### SOURCE DOCUMENT:
Presenting a total of 269 films, including 80 world premieres, the 28th edition of the Busan International Film Festival concluded earlier this month, closing out with Andy Lau’s comedy The Movie Emperor. In addition to screenings, the festival hosted talks and master classes, with over 250 guests participating, notably Chow Yun Fat, Luc Besson, Fan Bingbing, Hirokazu Kore-eda, and Ryusuke Hamaguchi. Over 40 countries and more than 900 companies took part in the festival’s adjoining Asian Contents & Film Market section, while special programs addressed the Korean Diaspora and the Renaissance of Indonesian Cinema.
Along with international favorites like Poor Things, The Beast, and Anatomy of a Fall, BIFF offered films from Korea, mainland China, Japan, and Southeast Asia, spotlighting emerging filmmakers like Iqbal H. Chowdhury (The Wrestler, a New Currents award-winner), Chia Chee Sum (Oasis of Now), and Mirlan Abdykalykov (Jiseok award-winner Bride Kidnapping).
Here are five standouts from the crowded schedule:
Work to Do (Park Hong-jun)

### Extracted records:
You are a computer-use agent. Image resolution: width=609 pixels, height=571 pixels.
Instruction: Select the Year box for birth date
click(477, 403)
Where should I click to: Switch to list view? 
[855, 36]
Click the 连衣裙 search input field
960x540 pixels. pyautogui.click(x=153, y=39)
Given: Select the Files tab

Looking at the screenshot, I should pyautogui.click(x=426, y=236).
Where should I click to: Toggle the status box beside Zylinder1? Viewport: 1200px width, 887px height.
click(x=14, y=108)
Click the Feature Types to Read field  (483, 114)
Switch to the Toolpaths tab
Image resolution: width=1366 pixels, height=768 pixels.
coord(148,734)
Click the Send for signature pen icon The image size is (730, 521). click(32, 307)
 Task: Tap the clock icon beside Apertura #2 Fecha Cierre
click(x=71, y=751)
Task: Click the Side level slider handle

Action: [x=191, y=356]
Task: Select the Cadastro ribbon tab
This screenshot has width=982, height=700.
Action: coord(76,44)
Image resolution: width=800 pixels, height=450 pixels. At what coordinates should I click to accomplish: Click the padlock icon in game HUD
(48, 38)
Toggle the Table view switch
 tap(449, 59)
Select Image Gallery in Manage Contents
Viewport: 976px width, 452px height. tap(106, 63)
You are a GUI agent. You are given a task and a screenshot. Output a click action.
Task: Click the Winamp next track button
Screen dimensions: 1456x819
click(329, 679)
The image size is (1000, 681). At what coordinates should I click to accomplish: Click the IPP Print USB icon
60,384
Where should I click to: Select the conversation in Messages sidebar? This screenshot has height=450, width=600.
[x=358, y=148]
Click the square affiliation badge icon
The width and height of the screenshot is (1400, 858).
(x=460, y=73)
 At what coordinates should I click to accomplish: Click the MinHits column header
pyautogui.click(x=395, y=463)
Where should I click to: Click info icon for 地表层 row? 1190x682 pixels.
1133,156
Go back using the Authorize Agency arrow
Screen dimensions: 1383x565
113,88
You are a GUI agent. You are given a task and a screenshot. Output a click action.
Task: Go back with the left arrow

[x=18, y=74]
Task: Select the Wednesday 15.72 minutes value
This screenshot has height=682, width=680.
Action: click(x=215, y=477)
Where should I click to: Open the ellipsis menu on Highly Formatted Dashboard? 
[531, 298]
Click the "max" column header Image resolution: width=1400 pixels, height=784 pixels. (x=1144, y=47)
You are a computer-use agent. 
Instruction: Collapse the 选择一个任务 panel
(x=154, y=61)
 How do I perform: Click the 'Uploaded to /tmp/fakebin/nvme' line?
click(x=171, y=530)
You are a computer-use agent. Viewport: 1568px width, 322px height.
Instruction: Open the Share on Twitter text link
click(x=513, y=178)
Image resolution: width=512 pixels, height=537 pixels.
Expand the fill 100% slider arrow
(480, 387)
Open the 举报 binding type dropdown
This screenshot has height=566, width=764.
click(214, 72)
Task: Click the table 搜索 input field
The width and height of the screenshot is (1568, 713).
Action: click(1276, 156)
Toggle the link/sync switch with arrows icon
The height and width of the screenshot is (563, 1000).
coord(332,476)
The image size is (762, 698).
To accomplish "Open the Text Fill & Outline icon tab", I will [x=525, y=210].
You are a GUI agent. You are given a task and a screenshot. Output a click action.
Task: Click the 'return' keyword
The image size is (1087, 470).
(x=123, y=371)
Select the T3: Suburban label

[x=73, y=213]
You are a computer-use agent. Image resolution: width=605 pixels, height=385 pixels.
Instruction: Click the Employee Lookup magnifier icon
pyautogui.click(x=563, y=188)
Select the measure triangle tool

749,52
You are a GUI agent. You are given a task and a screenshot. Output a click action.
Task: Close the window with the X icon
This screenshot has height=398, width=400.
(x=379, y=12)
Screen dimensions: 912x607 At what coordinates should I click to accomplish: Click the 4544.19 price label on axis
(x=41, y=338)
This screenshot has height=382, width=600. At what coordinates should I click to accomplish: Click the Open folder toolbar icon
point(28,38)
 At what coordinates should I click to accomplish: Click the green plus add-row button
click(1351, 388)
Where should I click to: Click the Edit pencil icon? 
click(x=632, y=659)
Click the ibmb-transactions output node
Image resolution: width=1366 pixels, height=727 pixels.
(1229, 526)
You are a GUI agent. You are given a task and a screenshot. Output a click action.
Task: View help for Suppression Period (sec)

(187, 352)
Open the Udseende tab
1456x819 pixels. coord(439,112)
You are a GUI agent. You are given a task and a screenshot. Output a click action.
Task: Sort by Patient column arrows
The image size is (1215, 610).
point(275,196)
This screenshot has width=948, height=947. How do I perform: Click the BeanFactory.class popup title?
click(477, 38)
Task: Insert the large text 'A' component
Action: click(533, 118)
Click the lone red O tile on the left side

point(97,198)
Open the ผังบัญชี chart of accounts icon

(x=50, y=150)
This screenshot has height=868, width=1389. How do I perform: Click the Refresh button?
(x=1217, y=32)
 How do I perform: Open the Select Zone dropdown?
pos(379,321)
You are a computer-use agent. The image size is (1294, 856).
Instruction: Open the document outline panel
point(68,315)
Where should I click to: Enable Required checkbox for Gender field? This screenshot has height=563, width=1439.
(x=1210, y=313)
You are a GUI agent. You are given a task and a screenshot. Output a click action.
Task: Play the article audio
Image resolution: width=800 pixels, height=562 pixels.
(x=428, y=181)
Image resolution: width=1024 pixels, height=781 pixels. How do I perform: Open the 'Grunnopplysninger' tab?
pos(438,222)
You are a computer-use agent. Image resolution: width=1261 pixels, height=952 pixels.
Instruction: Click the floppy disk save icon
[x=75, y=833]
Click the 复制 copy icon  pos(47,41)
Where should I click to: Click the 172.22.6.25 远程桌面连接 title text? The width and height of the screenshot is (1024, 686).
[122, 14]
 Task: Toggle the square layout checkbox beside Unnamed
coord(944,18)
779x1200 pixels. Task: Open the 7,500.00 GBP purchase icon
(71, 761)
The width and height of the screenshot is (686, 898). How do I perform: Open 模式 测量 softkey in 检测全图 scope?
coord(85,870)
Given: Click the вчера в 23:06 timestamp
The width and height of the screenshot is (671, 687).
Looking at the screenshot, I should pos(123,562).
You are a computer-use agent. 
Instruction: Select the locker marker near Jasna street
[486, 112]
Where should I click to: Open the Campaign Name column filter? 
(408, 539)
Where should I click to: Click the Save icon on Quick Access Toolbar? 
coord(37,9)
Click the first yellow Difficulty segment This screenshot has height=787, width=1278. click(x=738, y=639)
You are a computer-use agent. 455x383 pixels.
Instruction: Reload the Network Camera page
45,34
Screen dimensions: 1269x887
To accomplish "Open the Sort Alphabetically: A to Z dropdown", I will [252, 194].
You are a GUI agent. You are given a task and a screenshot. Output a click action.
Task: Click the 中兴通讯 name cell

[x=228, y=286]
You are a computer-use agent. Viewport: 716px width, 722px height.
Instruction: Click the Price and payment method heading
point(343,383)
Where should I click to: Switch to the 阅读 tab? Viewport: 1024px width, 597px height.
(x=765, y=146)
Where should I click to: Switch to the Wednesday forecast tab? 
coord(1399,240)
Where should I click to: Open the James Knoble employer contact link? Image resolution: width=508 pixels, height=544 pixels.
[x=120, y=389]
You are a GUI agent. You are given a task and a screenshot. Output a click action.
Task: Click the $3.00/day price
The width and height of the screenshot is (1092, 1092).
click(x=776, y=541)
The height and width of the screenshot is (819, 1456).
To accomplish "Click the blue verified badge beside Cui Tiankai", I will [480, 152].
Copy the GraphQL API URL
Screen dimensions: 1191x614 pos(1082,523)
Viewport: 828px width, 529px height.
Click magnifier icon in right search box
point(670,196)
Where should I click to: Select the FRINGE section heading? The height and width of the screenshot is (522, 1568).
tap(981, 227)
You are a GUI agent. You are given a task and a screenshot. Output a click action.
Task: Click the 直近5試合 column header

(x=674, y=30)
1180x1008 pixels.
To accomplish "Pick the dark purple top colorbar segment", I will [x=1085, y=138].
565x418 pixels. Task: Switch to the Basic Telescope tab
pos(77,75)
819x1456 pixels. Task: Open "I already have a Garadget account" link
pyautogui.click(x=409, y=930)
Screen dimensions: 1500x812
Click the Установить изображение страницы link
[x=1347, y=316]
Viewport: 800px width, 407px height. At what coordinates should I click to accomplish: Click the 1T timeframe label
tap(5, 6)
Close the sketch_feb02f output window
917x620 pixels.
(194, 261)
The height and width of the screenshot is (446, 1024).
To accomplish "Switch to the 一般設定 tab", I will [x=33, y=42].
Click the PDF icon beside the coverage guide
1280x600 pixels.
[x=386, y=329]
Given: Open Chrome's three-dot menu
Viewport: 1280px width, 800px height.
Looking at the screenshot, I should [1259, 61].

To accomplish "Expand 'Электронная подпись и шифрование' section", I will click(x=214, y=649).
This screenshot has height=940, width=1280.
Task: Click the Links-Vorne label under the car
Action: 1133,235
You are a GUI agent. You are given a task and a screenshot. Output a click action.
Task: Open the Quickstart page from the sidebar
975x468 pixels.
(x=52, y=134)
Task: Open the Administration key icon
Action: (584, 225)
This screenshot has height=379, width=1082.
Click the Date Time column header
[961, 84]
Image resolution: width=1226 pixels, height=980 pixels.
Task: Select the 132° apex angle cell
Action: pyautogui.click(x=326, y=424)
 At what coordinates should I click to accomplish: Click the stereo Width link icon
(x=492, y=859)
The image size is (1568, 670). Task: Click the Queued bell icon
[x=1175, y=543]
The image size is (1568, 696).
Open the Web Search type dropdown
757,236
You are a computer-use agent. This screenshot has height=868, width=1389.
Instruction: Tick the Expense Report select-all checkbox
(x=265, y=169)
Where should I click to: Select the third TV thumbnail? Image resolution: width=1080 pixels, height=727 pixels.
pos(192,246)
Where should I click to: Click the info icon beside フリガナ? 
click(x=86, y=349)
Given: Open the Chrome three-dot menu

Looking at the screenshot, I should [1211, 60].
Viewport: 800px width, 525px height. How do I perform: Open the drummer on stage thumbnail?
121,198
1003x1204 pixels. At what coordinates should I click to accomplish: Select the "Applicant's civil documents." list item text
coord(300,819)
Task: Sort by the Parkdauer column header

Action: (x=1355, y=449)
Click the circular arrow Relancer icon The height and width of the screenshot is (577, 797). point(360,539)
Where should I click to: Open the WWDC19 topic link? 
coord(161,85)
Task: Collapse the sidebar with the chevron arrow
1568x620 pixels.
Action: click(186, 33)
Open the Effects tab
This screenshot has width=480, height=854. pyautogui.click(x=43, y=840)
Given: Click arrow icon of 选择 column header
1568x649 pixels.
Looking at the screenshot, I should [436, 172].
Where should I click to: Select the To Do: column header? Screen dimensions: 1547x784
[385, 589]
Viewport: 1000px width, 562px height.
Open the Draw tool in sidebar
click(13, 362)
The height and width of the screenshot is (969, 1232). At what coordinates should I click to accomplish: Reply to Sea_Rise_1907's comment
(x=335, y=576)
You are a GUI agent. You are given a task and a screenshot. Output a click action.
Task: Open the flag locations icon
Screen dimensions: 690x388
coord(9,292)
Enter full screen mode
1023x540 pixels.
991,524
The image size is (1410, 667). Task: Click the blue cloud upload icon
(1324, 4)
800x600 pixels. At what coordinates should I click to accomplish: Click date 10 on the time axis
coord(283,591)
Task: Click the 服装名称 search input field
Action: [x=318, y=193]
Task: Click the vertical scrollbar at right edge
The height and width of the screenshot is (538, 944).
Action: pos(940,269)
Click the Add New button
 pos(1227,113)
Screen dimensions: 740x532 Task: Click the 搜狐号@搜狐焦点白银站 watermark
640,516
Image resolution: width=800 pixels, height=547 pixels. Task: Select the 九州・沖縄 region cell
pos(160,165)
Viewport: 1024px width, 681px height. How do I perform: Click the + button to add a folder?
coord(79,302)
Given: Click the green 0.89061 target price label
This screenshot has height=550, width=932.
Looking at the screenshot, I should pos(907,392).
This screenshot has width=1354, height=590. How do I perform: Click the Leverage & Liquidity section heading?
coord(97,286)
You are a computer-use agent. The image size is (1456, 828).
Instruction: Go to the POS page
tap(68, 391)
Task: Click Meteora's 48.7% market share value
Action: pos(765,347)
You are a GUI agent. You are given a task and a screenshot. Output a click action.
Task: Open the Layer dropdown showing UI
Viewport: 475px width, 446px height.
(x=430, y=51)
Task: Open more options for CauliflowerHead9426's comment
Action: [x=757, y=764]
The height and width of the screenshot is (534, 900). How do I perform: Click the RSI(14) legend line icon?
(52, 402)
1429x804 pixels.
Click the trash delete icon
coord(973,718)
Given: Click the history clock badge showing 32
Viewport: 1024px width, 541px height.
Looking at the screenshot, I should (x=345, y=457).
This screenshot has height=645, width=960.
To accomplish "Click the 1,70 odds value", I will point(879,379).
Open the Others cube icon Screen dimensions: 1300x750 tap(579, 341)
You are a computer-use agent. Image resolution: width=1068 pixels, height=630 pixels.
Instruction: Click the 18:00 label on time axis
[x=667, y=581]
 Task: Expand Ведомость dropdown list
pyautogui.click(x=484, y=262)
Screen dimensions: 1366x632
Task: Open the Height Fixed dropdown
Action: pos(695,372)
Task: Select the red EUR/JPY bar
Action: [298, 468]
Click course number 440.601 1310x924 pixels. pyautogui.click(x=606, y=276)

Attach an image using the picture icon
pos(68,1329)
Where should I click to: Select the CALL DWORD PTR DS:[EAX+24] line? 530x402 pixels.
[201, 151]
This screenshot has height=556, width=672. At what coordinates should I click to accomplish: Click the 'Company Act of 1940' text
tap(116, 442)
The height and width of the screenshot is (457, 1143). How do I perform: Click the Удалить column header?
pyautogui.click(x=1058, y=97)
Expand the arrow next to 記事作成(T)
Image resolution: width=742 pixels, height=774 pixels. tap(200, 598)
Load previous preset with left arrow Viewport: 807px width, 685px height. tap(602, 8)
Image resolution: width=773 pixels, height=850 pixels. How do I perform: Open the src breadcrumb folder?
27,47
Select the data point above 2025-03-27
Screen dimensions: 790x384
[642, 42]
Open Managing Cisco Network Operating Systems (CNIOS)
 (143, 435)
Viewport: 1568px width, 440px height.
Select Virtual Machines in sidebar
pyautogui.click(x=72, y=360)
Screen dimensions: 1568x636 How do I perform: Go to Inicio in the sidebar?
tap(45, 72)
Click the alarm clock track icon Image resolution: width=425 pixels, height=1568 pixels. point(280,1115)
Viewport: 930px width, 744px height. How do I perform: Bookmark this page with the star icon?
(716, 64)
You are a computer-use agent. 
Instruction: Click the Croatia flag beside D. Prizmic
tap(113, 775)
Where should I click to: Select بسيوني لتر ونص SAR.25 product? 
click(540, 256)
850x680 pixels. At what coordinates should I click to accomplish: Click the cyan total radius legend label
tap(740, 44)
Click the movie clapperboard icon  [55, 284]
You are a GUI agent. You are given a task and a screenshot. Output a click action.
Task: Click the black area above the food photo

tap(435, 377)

### GOAL OF THE EXERCISE:
Say whether each statement agrees with the festival report, answering yes or no and quoting the words that decide it.
1. The festival ended with Andy Lau's comedy The Movie Emperor.
2. Fewer than 30 countries took part in the Asian Contents & Film Market section.
3. Chia Chee Sum won a New Currents award.
Use only the festival report, not the listing.

### ANSWER TO THE EXERCISE:
1. Yes: "closing out with Andy Lau’s comedy The Movie Emperor"
2. No: "Over 40 countries and more than 900 companies took part in the festival’s adjoining Asian Contents & Film Market section"
3. No: "Iqbal H. Chowdhury (The Wrestler, a New Currents award-winner), Chia Chee Sum (Oasis of Now)"